Lab Session 4: Version control with Jupytext
Contents
Lab Session 4: Version control with Jupytext¶
Statistics 159/259, Spring 2022
Prof. F. Pérez and GSI F. Sapienza, Department of Statistics, UC Berkeley.
02/14/2022
Useful links:
Some common mistakes when working with Git¶
As a general rule, never create or clone new repositories inside an old repository. Unless you do this very carefully, git won’t know a priori which repository are you trying to manipulate. Can you think in an example where we can manipulate two repositories at the same time or an example where one repository has being clone inside another?
When you create a new repository, if you don’t give permision to that repository to be manipulated with the authentication app then you won’t be able to push to that repository. In this case, you would see the following error message:
remote: Write access to repository not granted.
fatal: unable to access 'https://github.com/facusapienza21/test.git/': The requested URL returned error: 403
In this case, you need to go to configure
in the stat159 Berkeley DataHub access app.
If the authentitication app still don’t work for you, try again to run the command
git config -f $HOME/.gitconfig.local credential.helper "store --file=/tmp/github-app-git-credentials"
Even if you are able to push changes to your repository using your token and this is the way in which you can use GitHub when working in your local machine, we highly recommend you to use the authentication app.
Jupytext¶
A common problem when working with Jupyter notebooks is how to do version control. Even a small change in a Jupyter notebook can produce multiple changes in the .ipynb
file.

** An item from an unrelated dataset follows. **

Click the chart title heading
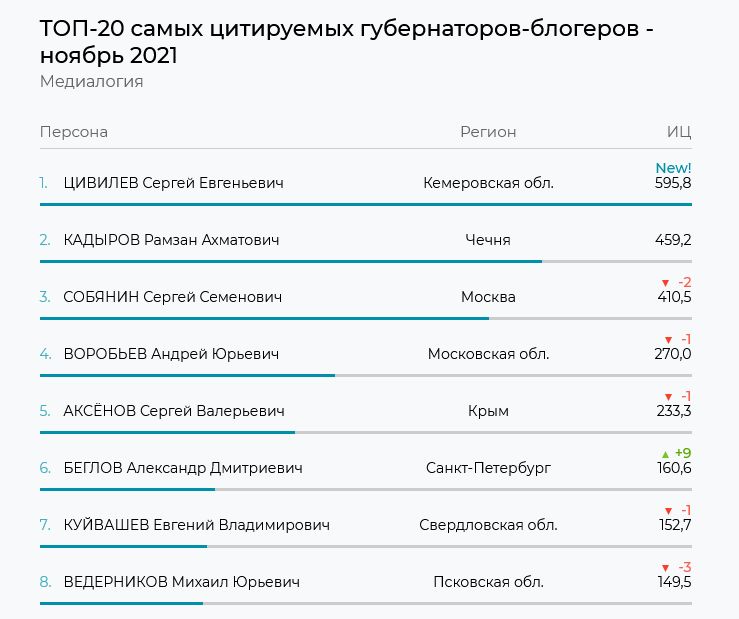Screen dimensions: 739x619 (347, 42)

Besides, Jupyter notebooks are written on JSON, which could be difficult to read but also problematic at the moment of solving conflicts in git given that we need to manually decide which changes we want to keep or remove during a merge conflict.

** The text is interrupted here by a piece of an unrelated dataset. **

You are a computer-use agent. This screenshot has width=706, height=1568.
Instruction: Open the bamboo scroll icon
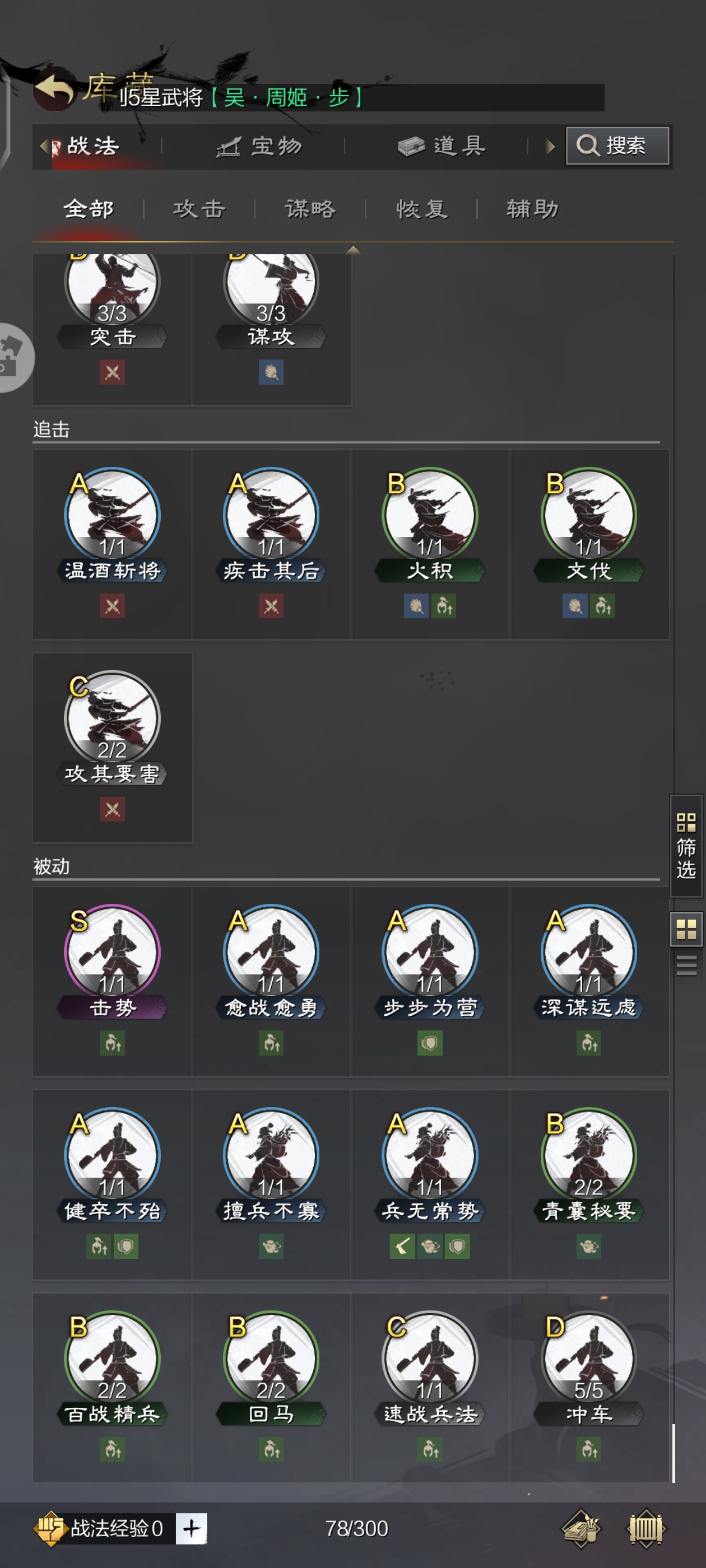646,1528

In the course, we are going to explore two different ways of performing version control in Jupyter notebooks. Today we will focus in the first one, Jupytext.
For a short but very complete presentation of all the capabilities of Jupytext, we recommend you watching Marc Wouts’s talk in JupyterCon 2020:
from IPython.lib.display import YouTubeVideo
YouTubeVideo('SDYdeVfMh48')
In the JupyterHub for the course we already have installed jupytext
and also the extension for JupyterLab. We can check all the packages we have installed by executing either conda list
or mamba list
in bash. We can also search for specific packages by using
%%bash
#pip show jupytext
conda list | grep jupytext
jupytext 1.11.5 pyhd0ecf6b_0 conda-forge
Ideally, we would like to see something similar as what we see when we run git diff
after we had made changes to a text file. How does Jupytext manage to do this? The idea is to pair the notebook with a more simple or readable file format. As it is very well explained in the Jupytext documentation, there are many ways to pair a notebook with a secondary file. For today’s lab, we are going to practice
Using the commands in JupyterLab
jupytext
at the terminal line
We can also decide the format of the paired notebook, depending what is the content in the notebook.
Take your time to read the documentation! The Jupytext team made an excellent job in explaining the different ways of how you can pair notebooks and the different formats you can use for the Jupyter notebook companion:
README provides a general description of how Jupytext works.
Notice that in the command palette in 3.0+ versions of JupyterLab has moved to a modal window. You can enter it by View > Active Commnad Palette
or with the shortcut Command/Ctrl Shift C
.
1. Jupytext Solo¶
Let’s start by creating file-notebooks pairs.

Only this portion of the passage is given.